Troisième commanditaire présumé de ce lynchage télévisuel : Jean Ping. Candidat du Front uni de l’opposition pour l’alternance, Ping a lui aussi été dans les petits papiers du pouvoir gabonais, pays où il a obtenu plusieurs maroquins de 1990 à 2008, sans discontinuer. Sans briller non plus. On lui doit largement la situation critique dans laquelle se trouvait le pays en 2009, lorsqu’Ali Bongo a été élu pour redresser la barre.

Déterminée, semble-t-il, à remettre la main sur le Gabon, cette coterie se rassemble derrière un objectif commun : déstabiliser le pouvoir en place. En échange de l’hébergement sur Sikka TV des éléments de langage de Ping, Dossou Aworet aurait reçu de ce dernier la promesse d’un retour aux affaires au Gabon. A la clé : la gestion du secteur des hydrocarbures via sa société Petrolin.

Même topo pour le candidat à la présidentielle béninoise Adjavon, dont les chances de succès sont dérisoires et qui aimerait bien lui aussi trouver asile au Gabon. Et pour cause, Adjavon, ayant fait fortune grâce à d’obscurs montages fiscaux au port de Cotonou, est aujourd’hui rattrapé par la justice internationale, qui commence à s’intéresser de près à ses affaires au Bénin.

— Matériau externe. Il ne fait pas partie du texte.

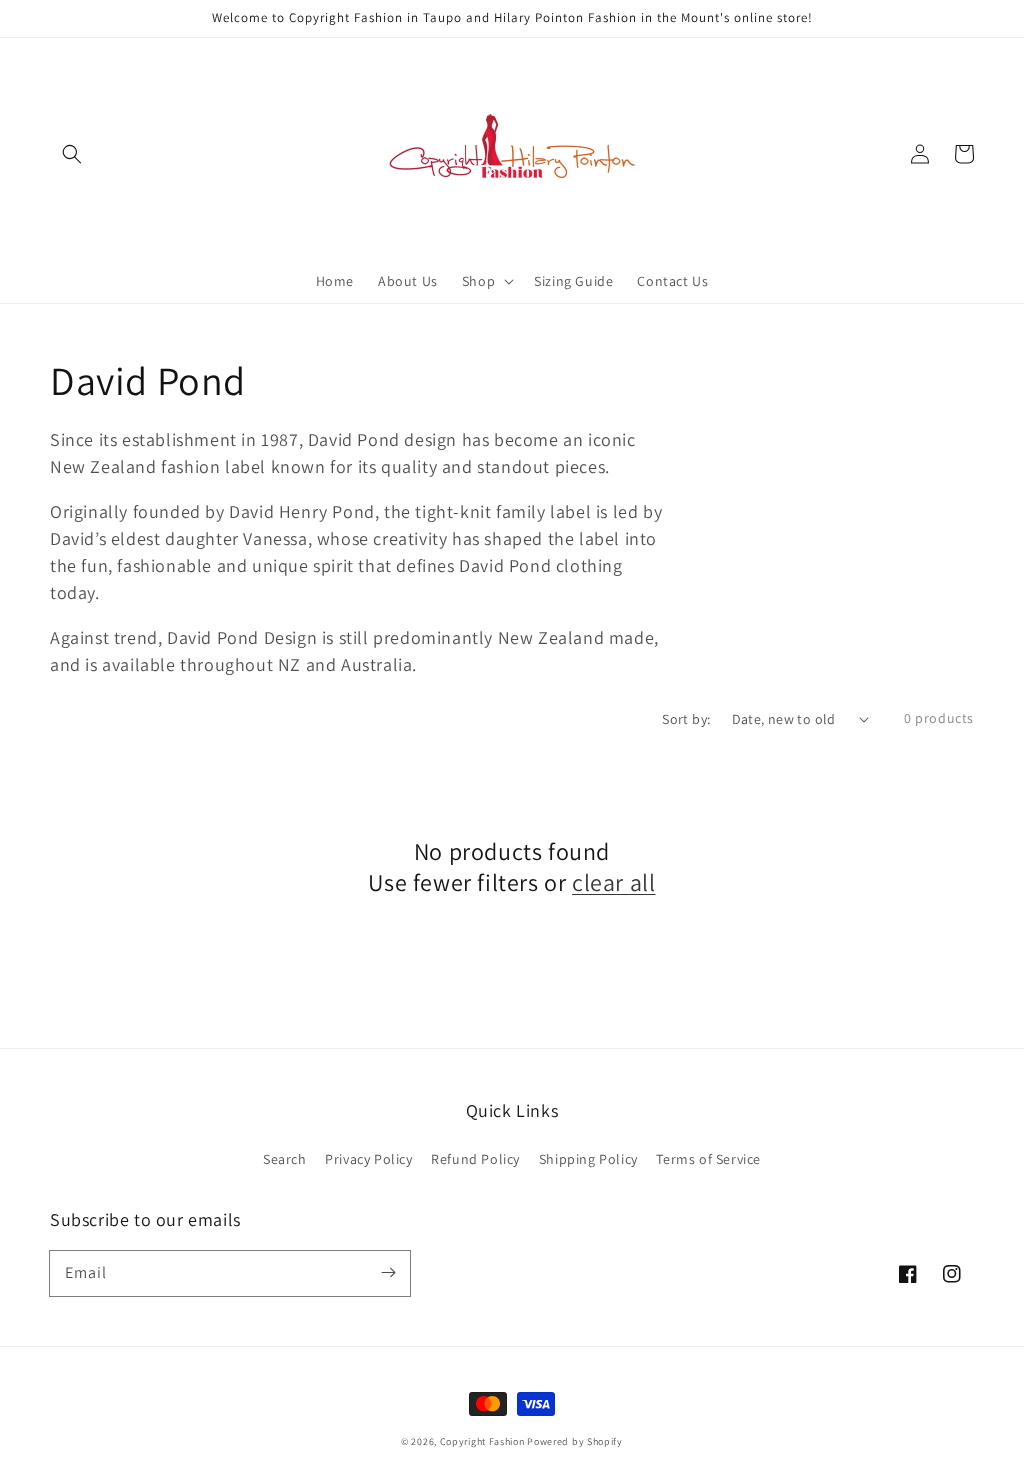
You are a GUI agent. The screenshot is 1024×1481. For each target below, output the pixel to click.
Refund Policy (475, 1159)
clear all (613, 882)
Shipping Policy (588, 1159)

Assoiffé de pouvoir, Jean Ping divise au sein de son propre camp

Le doute est permis, mais il est faible. Les deux journalistes de l’émission Angle de vue ne sont peut-être pas des émissaires de Ping et de ses lieutenants, mais dans ce cas pourquoi une telle charge ? Pourquoi s’en prendre gratuitement, sans étayer, au pouvoir gabonais ? Pourquoi faire preuve d’autant d’amateurisme, et dévoiler au grand jour le peu de cas qu’ils font de la déontologie journalistique, s’ils n’y ont pas été incités ?

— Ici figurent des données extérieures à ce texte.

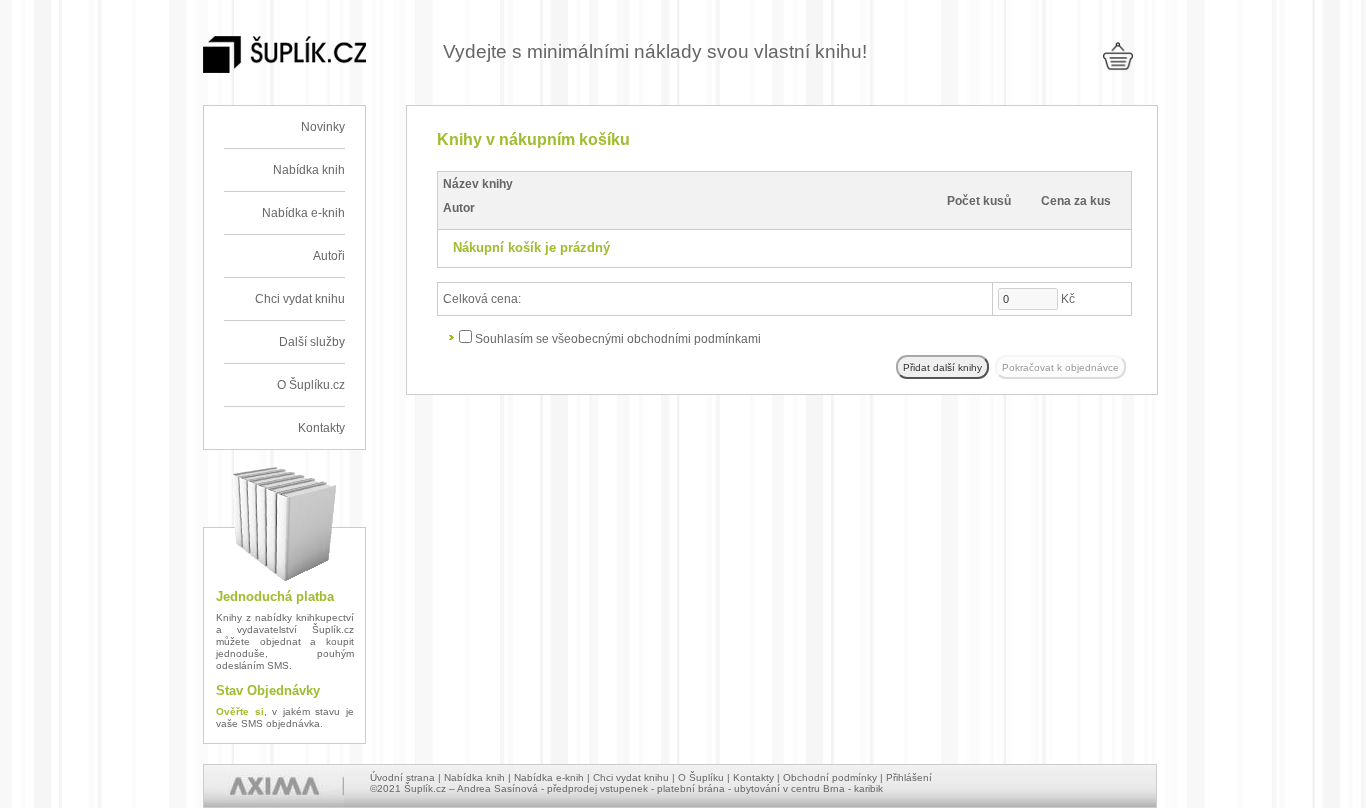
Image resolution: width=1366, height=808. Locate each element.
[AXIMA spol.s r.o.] (274, 786)
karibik (868, 788)
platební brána (691, 788)
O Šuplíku (701, 777)
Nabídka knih (309, 170)
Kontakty (321, 428)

Leur partialité est d’autant plus probante que l’outrance et la calomnie sont des armes dont use et abuse Jean Ping depuis quelques mois, dans sa quête de pouvoir. Un mode opératoire éprouvé, visant à ébranler le Gabon pour masquer le vide de sa campagne (aucune proposition ne surnage, néant absolu) et les tensions chroniques au sein de son propre camp. Le Front uni de l’opposition pour l’alternance ne l’est en effet pas tant que ça. Une réunion doit avoir lieu le 27 janvier prochain pour revenir sur la désignation contestée de Jean Ping comme candidat unique. Ce dernier a été désigné par un collège de quatre dirigeants de l’opposition, alors qu’elle compte quatorze membres fondateurs. Un manque de légitimité criant.

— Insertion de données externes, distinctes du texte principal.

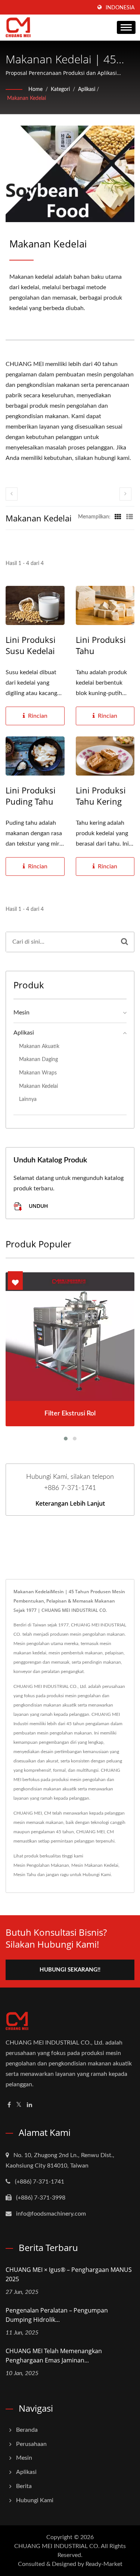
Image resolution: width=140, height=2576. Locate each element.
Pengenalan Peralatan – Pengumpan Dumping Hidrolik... (57, 2315)
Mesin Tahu (24, 1874)
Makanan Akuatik (39, 1046)
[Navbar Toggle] (126, 27)
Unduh (37, 1205)
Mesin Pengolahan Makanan (41, 1865)
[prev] (12, 494)
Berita (24, 2486)
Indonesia (120, 7)
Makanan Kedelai (26, 98)
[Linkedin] (29, 2105)
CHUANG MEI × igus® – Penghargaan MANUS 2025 (69, 2274)
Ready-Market (103, 2564)
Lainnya (28, 1099)
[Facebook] (9, 2105)
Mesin (21, 1013)
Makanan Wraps (38, 1073)
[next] (125, 494)
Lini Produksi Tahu (101, 645)
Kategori (60, 89)
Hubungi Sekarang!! (70, 1970)
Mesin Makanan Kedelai (94, 1865)
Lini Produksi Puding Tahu (31, 796)
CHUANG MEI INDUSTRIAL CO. (57, 2546)
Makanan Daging (38, 1059)
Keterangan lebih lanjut (70, 1503)
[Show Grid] (118, 517)
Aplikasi (86, 89)
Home (35, 89)
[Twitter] (19, 2105)
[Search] (124, 942)
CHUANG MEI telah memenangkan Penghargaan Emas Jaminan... (54, 2355)
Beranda (27, 2430)
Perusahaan (31, 2444)
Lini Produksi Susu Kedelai (31, 645)
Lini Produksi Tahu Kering (101, 796)
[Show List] (129, 517)
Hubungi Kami (97, 1874)
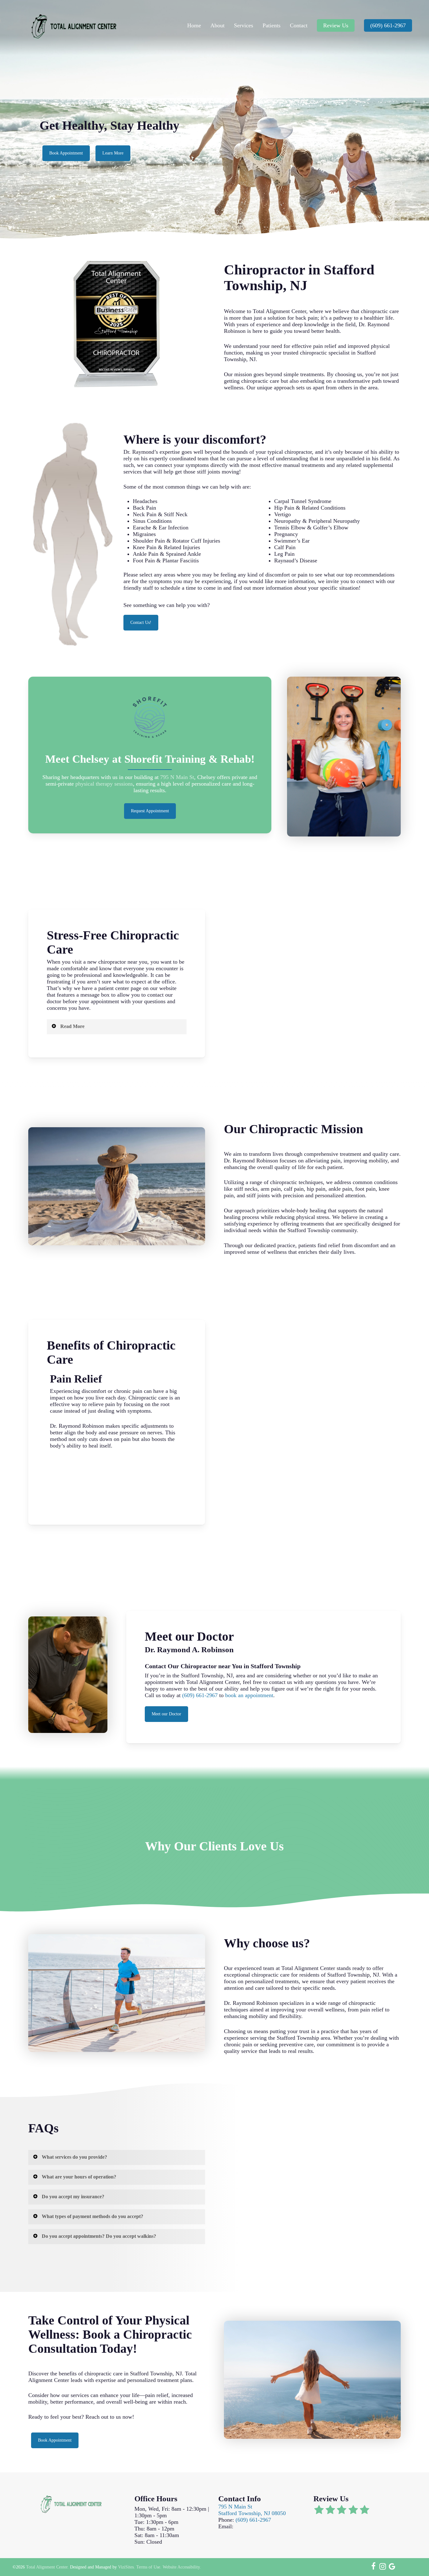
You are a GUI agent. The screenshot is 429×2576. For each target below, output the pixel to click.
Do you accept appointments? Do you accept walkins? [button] (99, 2236)
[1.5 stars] (328, 2511)
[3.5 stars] (351, 2511)
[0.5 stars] (316, 2511)
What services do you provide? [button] (74, 2157)
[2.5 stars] (339, 2511)
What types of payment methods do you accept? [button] (92, 2216)
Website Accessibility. (182, 2567)
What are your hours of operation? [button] (79, 2176)
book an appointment (248, 1695)
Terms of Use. (148, 2567)
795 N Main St (177, 777)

Le recours au trash pour décrédibiliser le camp adverse n’est pas une nouveauté. De tout temps, en tout lieu, la méthode a été employée par des candidats en manque d’intentions de vote, geste désespéré et souvent vain. Les Etats-Unis en savent quelque chose, les exemples de candidats à la présidentielle étant parvenus à leurs fins en calomniant leurs adversaires y étant rares. Si ce modus operandi est stérile, il est aussi et surtout révélateur du cynisme de ceux qui l’utilisent : prêts à tout pour la défense de leurs intérêts, ils en oublient celui de la Nation. En plein développement, jouissant d’une stabilité économique et politique unique en Afrique, le Gabon n’a pas besoin de pareils trouble-fête.